After hours of discussion, same-sex marriage legislation cleared its first hurdle at the state Capitol on Tuesday.
Bills to repeal the state’s 1997 law banning same-sex marriages passed committees in the House and Senate — its first and only stop before hitting the full Legislature in a few months.
Legislators heard hours of emotional, tear-filled testimonies from more than 60 students, pastors, parents and children from both sides who packed hearing rooms all day Tuesday.
The House passed the measure through committee 10 to seven at about 8 p.m. Tuesday after hours of testimony and deliberation throughout the day.
During two hours of testimony earlier Tuesday morning, the committee heard opposition from an unlikely source.
“Which parent do I not need, my mom or my dad?” asked 11-year-old Grace Evans to a committee of silent legislators.
Support for the measure comes overwhelmingly from the Democratic-Farmer-Labor Party — the bill passed the Senate committee five to three on the party line — but a growing number of Republicans are coming out in favor.
Former Republican Rep. Lynne Osterman fought back tears as she described voting against same-sex legislation more than a decade ago because of her party’s platform, an action she regrets.
“Voting no today, this session, might seem politically expedient,” she said, “but I can tell you from experience that you will have to live knowing that a ‘no vote’ is not fair, it’s not respectful and it’s not equal.”
University of Minnesota law professor Richard Painter, who served as associate counsel to the George W. Bush administration, said many Republicans are “coming around to the view that individual liberty … is more important than getting mired in social issues” by adhering to party views.
Later in the afternoon, University law student David Patton, who has two gay dads, testified in the Senate in favor of the bill sponsored by Sen. Scott Dibble, DFL-Minneapolis.
“For those of you worried about the children being raised by gay parents, I’m here to tell you we’re doing fine,” he said, “… you would be amazed about what gay dads can teach you about impressing women.”
Dibble and the House author Rep. Karen Clark, DFL-Minneapolis, are both openly gay. Dibble said the legislation would allow him and his husband, Richard Levya, to “step into the rights of everyone in the Constitution.”

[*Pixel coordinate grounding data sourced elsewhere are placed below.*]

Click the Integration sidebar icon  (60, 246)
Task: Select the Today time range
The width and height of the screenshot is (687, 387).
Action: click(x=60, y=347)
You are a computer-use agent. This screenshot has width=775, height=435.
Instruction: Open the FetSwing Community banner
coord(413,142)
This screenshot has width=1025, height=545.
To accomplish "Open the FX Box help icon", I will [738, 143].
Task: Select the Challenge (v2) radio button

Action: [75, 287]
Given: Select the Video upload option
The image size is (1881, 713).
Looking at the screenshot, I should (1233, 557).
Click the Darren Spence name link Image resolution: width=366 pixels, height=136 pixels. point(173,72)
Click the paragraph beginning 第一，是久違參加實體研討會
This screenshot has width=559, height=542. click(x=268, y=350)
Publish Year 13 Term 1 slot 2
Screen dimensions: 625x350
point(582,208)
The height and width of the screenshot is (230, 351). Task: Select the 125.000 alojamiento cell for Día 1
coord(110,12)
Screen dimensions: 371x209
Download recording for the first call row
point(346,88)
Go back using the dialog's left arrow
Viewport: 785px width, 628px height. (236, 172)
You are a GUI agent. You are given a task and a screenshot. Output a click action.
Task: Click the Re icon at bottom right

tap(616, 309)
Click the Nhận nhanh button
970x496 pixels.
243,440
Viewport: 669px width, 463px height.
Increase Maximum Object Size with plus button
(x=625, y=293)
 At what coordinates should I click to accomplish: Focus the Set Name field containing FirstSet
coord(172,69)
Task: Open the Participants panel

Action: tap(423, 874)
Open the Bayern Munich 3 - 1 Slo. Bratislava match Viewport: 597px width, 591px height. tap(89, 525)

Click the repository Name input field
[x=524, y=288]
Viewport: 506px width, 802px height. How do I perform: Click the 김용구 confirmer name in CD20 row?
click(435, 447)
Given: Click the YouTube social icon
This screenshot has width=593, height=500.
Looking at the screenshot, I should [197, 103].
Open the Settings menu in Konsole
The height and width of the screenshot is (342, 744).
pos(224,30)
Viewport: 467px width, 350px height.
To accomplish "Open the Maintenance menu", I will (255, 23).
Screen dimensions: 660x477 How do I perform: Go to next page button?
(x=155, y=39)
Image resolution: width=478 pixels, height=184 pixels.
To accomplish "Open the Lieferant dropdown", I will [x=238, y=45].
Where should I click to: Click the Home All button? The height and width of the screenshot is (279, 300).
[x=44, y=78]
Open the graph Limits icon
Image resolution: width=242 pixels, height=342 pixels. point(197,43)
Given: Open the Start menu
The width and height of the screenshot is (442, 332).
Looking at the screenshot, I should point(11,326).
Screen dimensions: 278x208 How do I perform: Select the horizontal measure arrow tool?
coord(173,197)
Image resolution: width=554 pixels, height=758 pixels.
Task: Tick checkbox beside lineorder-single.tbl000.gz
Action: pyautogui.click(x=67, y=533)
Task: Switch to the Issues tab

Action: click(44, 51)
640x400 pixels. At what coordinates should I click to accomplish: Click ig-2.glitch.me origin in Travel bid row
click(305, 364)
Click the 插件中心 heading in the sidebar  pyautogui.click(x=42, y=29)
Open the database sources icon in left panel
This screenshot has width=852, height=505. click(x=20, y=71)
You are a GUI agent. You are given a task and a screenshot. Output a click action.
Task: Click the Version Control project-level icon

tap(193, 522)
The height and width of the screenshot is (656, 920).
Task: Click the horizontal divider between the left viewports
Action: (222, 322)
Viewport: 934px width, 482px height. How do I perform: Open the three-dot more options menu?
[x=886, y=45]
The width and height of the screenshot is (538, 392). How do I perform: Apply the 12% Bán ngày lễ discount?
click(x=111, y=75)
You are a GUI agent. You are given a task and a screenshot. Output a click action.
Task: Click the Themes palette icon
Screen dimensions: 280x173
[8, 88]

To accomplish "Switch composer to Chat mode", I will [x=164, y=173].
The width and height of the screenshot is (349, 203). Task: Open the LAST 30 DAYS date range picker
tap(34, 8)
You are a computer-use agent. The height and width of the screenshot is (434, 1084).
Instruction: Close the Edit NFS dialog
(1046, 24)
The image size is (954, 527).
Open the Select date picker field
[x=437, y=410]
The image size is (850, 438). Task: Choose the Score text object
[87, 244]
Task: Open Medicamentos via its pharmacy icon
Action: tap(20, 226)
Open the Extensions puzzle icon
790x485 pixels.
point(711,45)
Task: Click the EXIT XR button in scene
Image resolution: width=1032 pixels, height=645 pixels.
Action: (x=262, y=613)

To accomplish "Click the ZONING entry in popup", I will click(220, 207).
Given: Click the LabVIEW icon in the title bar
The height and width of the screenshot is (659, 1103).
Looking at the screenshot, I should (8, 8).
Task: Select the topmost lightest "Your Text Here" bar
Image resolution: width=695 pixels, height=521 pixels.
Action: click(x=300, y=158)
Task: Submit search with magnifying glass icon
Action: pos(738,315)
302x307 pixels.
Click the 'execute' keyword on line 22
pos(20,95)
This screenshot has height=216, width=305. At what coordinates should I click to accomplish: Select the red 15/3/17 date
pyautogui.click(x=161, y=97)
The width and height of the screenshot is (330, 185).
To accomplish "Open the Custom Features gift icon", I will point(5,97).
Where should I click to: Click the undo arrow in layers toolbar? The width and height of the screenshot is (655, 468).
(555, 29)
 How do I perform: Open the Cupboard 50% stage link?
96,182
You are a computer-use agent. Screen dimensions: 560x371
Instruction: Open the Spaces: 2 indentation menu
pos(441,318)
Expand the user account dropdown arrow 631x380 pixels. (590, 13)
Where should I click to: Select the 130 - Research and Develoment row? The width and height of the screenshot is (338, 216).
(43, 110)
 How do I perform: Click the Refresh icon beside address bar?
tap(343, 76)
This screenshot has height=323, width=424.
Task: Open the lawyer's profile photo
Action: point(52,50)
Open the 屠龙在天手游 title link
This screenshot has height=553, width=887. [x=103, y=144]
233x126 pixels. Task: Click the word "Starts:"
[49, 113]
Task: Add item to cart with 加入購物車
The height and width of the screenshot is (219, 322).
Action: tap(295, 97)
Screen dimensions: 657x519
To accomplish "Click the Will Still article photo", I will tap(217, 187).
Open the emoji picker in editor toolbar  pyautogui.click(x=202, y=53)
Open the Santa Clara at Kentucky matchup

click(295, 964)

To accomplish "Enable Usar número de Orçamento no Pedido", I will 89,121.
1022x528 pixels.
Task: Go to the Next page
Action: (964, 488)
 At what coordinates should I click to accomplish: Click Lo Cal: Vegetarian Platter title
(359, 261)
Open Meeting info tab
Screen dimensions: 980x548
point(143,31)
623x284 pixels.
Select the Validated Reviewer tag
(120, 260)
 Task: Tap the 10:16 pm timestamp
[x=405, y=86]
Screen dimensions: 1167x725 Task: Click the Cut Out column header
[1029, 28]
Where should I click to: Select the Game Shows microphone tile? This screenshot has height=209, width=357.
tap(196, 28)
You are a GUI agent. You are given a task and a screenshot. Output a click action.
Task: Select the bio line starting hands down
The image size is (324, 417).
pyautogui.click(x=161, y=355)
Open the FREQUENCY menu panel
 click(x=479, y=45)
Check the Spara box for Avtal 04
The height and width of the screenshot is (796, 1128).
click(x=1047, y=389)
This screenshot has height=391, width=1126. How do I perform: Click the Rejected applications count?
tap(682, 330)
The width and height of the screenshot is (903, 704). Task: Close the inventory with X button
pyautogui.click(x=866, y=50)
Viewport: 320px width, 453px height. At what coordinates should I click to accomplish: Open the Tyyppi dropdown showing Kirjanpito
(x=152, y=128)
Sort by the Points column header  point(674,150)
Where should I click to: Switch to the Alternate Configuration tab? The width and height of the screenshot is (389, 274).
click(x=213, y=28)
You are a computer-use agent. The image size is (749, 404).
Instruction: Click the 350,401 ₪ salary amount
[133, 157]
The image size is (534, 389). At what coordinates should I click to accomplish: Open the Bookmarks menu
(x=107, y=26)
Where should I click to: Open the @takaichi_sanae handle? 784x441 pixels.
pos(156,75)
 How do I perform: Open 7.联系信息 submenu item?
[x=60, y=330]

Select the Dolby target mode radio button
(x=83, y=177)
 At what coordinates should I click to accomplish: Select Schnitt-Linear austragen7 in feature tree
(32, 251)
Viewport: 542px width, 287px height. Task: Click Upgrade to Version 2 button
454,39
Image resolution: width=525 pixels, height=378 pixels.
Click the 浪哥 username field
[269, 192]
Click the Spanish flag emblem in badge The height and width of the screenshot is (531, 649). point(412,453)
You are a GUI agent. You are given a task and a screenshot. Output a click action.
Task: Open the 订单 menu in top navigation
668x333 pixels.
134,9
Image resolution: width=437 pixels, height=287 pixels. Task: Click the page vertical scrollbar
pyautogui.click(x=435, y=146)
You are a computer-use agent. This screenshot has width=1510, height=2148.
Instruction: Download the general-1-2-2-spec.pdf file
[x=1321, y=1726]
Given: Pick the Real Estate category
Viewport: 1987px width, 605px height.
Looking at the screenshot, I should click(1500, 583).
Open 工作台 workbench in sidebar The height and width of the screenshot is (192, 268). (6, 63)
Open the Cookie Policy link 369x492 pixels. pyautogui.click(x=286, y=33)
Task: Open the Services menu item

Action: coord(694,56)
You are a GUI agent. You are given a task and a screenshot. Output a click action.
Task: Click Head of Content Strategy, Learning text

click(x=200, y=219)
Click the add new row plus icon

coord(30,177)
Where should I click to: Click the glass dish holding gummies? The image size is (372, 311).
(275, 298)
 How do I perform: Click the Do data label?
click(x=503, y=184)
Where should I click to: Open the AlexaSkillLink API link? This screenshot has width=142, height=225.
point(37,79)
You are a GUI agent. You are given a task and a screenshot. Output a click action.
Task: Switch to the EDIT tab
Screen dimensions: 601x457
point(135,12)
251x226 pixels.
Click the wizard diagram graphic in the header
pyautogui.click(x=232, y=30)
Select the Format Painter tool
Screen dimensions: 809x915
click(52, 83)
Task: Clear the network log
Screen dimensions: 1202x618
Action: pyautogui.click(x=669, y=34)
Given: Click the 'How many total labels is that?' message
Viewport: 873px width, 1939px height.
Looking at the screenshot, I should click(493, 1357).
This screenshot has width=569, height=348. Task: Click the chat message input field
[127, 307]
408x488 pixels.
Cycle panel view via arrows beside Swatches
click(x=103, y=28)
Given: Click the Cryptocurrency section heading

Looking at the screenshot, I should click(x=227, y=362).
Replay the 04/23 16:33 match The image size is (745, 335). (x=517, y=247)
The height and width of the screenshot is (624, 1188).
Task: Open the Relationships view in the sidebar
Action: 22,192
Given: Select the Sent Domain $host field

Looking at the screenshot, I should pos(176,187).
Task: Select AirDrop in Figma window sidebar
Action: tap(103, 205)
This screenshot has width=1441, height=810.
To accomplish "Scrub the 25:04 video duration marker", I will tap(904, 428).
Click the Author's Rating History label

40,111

“Same-sex couples pay taxes, vote, serve in the military, take care of their kids and their elders and run businesses in Minnesota,” Clark said. “We work hard and contribute to the same Minnesota system as everyone else.”
The defeat of a constitutional amendment that would’ve defined marriage as between one man and one woman last fall spurred the momentum for the DFL-led Legislature to take up the issue this session.
Opponents say the election was not a cue for the state leaders to pass same-sex marriage legislation.
“I feel like we didn’t vote to legalize same-sex marriage this last November,” said Gus Booth, Warroad Community Church pastor, “… in northern Minnesota, we don’t appreciate this sort of bait-and-switch tactic.”
The legislation doesn’t require religious organizations or clergy members to marry same-sex couples.
Sen. Dan Hall, R-Burnsville, said he’s faced public scrutiny because of his opposition to the same-sex marriage bill. He reiterated that legislators should not pass the marriage law because the family structure would be undermined.
“I’m trying to be a nice guy, but I have a different opinion,” he said.
After clearing the committees Tuesday, the issue will take a back seat for the coming weeks, as legislators focus on fixing the state’s projected deficit.
Gov. Mark Dayton said he will sign the legislation if it gets in front of him, and same-sex marriages would begin to be recognized by the state in August.
Nine other states have legalized same-sex weddings and others are mulling over the issue like Minnesota.